• **EXERCISE INSTRUCTIONS**:
Convert the records into a JSON list of strings, one string per line, leaving out blank lines.

• **DATASET ENTRIES**:
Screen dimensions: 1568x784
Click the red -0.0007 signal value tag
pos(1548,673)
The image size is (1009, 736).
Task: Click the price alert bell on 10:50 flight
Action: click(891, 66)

• **WORKED ANSWER**:
[
  "Screen dimensions: 1568x784",
  "Click the red -0.0007 signal value tag",
  "pos(1548,673)",
  "The image size is (1009, 736).",
  "Task: Click the price alert bell on 10:50 flight",
  "Action: click(891, 66)"
]